Pyloroduodenal metastasis is an uncommon presentation. The common malignancies which cause stomach or duodenal metastasis are malignant melanoma, renal cell carcinoma, colon, lung, and genitourinary carcinoma.  Most of the metastases from these sites were adenocarcinoma. Squamous cell carcinoma metastasizing to the pyloroduodenal region is extremely rare. The available case reports , show that non-small-cell carcinoma of the lung is one of the primary sites which produces squamous cell metastasis to duodenum. So far, to the best of our knowledge, there is only one published case report of a cervical cancer metastasizing to the duodenum.  More than the rarity of the presentation, pyloroduodenal metastasis is always a difficult clinical situation to manage.
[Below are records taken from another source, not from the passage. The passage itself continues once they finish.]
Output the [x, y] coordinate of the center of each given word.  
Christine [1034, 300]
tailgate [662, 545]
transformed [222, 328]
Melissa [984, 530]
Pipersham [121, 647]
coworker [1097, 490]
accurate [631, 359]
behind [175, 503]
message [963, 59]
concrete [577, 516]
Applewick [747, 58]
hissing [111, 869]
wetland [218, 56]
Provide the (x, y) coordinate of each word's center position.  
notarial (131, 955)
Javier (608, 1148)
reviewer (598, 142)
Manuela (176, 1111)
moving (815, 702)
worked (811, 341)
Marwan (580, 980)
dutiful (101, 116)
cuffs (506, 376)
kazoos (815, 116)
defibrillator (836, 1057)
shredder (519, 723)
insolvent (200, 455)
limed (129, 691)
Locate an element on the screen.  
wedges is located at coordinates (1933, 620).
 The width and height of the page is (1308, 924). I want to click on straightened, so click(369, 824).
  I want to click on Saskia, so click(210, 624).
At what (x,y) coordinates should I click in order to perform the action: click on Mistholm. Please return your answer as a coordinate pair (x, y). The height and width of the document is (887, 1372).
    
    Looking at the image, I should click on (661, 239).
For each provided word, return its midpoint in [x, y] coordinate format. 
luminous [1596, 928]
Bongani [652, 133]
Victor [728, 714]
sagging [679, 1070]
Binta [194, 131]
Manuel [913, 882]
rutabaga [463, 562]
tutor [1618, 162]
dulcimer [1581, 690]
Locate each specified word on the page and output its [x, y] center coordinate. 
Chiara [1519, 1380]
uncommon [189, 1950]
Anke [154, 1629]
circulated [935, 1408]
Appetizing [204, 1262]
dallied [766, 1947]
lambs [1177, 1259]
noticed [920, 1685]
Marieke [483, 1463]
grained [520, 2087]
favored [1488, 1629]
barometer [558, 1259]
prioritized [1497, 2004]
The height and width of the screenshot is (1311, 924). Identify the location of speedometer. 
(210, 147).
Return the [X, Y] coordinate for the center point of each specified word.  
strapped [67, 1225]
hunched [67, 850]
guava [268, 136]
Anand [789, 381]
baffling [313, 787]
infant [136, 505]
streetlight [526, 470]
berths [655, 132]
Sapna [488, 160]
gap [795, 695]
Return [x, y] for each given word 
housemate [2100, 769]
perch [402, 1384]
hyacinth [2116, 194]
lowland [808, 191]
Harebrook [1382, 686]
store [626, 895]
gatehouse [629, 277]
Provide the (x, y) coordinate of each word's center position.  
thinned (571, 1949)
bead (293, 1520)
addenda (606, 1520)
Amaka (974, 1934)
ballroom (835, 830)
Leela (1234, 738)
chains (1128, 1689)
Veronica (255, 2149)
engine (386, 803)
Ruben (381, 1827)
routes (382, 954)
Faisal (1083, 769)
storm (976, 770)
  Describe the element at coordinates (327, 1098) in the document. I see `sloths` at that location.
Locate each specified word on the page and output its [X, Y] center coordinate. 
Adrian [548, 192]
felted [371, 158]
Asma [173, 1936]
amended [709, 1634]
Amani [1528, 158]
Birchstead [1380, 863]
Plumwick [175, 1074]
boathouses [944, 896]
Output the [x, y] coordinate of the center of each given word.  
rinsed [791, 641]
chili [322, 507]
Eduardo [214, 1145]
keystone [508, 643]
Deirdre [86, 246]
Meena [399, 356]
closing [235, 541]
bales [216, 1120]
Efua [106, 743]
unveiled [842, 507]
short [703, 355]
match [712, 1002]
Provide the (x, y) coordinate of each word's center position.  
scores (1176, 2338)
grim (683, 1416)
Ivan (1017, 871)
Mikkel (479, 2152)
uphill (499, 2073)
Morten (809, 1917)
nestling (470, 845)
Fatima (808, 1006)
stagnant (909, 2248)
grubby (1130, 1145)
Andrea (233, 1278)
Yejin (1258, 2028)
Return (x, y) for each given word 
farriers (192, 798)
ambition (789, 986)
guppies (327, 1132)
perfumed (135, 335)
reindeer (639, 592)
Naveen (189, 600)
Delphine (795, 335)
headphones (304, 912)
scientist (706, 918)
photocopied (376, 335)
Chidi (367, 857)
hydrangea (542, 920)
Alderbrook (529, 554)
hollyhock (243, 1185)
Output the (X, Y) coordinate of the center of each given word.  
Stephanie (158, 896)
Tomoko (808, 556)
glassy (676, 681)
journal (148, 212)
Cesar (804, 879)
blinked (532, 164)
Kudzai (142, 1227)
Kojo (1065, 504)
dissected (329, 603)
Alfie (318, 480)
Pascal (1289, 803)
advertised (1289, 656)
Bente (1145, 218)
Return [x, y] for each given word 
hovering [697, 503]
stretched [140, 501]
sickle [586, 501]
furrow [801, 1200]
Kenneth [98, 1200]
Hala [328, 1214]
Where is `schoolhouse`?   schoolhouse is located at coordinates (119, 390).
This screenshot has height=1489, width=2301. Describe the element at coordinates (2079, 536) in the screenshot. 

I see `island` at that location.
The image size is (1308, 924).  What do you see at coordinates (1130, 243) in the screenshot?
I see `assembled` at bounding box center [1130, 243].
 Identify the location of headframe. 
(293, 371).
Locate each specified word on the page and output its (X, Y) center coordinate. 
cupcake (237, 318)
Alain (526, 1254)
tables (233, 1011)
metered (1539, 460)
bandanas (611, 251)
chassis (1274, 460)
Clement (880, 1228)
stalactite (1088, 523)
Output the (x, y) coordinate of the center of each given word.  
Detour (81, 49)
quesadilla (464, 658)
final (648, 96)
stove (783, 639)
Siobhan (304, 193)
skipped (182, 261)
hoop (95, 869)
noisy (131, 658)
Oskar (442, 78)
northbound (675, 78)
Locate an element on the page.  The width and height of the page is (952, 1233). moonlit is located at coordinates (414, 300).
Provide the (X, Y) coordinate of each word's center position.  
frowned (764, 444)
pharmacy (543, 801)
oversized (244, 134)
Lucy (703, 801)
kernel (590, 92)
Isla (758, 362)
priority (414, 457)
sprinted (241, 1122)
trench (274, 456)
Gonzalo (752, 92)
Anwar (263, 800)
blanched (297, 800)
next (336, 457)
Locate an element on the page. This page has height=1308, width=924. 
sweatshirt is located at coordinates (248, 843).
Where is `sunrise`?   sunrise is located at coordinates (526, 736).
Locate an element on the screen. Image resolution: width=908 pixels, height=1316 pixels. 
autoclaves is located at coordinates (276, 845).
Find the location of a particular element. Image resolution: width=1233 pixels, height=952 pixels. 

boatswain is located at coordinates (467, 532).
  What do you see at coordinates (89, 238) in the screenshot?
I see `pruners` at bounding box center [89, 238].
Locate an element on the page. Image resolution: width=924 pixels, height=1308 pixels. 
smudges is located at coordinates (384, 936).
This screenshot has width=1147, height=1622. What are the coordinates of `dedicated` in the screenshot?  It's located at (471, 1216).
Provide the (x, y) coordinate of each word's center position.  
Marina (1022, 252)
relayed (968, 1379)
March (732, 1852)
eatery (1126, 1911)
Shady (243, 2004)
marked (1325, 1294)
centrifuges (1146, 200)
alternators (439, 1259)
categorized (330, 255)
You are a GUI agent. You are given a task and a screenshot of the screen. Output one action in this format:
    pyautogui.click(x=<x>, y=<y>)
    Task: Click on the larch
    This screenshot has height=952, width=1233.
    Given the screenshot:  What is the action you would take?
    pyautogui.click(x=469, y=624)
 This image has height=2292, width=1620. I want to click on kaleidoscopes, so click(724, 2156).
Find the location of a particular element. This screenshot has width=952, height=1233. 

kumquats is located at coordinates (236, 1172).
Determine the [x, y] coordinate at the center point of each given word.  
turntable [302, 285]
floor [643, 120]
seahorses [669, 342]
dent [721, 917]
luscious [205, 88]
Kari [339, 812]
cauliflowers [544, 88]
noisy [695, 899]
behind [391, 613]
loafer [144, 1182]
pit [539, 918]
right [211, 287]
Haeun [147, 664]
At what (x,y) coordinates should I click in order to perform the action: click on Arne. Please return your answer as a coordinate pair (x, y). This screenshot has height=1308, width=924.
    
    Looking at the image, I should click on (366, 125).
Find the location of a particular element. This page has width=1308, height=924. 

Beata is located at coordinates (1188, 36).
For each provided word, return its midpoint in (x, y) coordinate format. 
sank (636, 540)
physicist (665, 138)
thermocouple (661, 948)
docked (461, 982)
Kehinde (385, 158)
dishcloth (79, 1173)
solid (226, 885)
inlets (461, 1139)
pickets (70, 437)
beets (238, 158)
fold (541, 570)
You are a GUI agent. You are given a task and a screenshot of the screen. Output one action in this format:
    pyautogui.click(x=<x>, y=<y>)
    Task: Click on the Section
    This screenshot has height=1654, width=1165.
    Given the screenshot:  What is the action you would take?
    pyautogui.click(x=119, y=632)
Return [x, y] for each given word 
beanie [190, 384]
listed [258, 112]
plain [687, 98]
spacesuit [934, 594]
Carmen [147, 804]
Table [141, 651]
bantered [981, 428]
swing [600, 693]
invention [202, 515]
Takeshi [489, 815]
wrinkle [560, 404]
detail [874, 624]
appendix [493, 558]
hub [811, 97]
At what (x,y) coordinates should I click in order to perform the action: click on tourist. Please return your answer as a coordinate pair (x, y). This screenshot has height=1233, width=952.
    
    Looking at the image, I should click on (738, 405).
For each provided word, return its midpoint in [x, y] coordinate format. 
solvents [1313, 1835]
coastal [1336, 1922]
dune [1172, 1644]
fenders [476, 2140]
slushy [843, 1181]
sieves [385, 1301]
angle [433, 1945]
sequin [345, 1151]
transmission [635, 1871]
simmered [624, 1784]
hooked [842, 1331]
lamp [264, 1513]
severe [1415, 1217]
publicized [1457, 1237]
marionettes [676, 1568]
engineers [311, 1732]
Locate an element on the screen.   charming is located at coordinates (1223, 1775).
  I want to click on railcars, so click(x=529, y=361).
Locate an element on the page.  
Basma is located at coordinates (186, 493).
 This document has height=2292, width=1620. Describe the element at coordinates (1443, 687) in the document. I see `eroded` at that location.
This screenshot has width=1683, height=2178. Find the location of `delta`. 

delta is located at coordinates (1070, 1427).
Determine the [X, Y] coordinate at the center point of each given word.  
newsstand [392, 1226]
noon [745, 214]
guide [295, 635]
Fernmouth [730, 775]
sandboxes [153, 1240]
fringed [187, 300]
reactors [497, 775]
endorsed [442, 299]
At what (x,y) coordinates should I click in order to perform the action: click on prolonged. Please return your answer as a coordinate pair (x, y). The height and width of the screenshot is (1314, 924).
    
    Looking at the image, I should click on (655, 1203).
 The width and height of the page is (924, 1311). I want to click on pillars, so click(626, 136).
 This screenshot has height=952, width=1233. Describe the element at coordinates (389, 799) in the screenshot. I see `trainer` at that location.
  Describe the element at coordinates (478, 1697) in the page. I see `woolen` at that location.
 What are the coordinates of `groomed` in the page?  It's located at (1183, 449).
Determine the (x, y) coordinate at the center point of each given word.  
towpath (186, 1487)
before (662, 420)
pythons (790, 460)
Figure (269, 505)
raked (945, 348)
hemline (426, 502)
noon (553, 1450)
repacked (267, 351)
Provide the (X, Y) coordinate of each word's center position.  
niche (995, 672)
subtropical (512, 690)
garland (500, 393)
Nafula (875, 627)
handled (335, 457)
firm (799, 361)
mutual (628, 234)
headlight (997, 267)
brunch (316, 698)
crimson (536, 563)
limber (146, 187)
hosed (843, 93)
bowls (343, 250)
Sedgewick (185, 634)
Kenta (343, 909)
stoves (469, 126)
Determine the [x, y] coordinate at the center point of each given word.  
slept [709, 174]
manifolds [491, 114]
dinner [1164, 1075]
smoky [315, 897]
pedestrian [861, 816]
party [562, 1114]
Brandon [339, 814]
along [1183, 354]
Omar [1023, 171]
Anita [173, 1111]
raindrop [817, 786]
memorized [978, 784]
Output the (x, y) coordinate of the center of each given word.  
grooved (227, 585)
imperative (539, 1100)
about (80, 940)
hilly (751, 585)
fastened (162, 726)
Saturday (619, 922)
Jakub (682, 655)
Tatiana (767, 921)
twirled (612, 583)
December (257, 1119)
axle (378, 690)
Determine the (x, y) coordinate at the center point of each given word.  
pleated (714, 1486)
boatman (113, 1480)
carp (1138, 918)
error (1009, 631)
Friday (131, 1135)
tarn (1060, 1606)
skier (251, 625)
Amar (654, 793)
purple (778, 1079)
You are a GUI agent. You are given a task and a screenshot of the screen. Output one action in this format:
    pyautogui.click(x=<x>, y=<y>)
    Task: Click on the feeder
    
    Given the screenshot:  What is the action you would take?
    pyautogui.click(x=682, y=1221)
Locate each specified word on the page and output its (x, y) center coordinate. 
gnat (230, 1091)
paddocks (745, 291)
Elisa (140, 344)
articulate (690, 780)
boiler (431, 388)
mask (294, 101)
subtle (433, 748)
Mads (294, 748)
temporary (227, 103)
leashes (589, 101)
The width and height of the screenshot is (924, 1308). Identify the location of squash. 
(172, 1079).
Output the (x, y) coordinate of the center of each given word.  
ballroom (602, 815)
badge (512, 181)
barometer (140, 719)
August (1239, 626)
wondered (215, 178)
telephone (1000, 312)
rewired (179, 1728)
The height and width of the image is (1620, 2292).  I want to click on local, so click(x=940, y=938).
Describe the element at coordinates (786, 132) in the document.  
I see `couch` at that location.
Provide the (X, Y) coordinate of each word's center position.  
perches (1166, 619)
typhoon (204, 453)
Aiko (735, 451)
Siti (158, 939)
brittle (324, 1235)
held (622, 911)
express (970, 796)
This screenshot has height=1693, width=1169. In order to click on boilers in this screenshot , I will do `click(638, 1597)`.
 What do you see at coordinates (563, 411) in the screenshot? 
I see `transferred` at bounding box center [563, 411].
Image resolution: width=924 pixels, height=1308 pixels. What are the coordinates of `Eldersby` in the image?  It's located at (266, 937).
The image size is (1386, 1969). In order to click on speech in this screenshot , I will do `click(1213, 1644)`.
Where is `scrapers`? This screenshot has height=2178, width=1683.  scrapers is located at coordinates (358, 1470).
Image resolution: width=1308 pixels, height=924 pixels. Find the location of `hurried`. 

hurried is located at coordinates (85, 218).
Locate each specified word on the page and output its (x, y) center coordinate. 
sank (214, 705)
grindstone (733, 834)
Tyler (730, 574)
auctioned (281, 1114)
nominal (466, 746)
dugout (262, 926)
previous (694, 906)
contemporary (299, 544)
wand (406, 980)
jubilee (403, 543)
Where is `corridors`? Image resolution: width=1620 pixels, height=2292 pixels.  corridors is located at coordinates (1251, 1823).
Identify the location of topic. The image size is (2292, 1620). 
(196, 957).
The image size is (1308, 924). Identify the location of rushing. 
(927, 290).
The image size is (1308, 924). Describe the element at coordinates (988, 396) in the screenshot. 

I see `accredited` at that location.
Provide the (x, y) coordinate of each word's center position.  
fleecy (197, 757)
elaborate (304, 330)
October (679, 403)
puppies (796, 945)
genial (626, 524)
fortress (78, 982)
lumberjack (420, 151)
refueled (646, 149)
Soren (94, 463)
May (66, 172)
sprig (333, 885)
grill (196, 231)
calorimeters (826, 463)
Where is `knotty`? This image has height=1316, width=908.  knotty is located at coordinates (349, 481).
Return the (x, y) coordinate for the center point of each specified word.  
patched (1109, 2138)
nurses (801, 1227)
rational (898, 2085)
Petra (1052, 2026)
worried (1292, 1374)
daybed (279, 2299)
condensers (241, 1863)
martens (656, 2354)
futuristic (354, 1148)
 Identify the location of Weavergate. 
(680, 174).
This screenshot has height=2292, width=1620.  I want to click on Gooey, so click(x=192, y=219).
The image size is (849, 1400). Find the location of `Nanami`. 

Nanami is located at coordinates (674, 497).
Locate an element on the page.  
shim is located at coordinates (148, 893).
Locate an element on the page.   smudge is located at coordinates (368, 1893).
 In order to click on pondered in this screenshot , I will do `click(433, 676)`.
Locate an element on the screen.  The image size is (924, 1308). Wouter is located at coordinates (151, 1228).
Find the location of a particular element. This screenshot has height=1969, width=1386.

Most of the cases presented with GI obstruction and bleeding.  It also shows the nature of advanced stage of the disease. Only supportive measures are the best therapeutic option in these kinds of situations. In the present case, a nasojejunostomy tube was introduced and nutritional support was restarted. A definite oncological therapy was difficult to initiate because of the poor performance status of the patient. Measures to address the hematogenous metastasis are one of the possible best therapeutic options for this type of situations.
| > Conclusion|| |
Squamous cell carcinoma cervix with pyloroduodenal metastasis is an extremely rare presentation. This case report and literature review elucidates the possibilities of such a rare distant metastasis from the carcinoma cervix. There is a need to identify molecular markers of systemic relapse in cervical cancer. This will thus help in identifying the patients at risk of systemic relapse and justify the option of offering adjuvant systemic therapy despite aggressive locoregional treatment.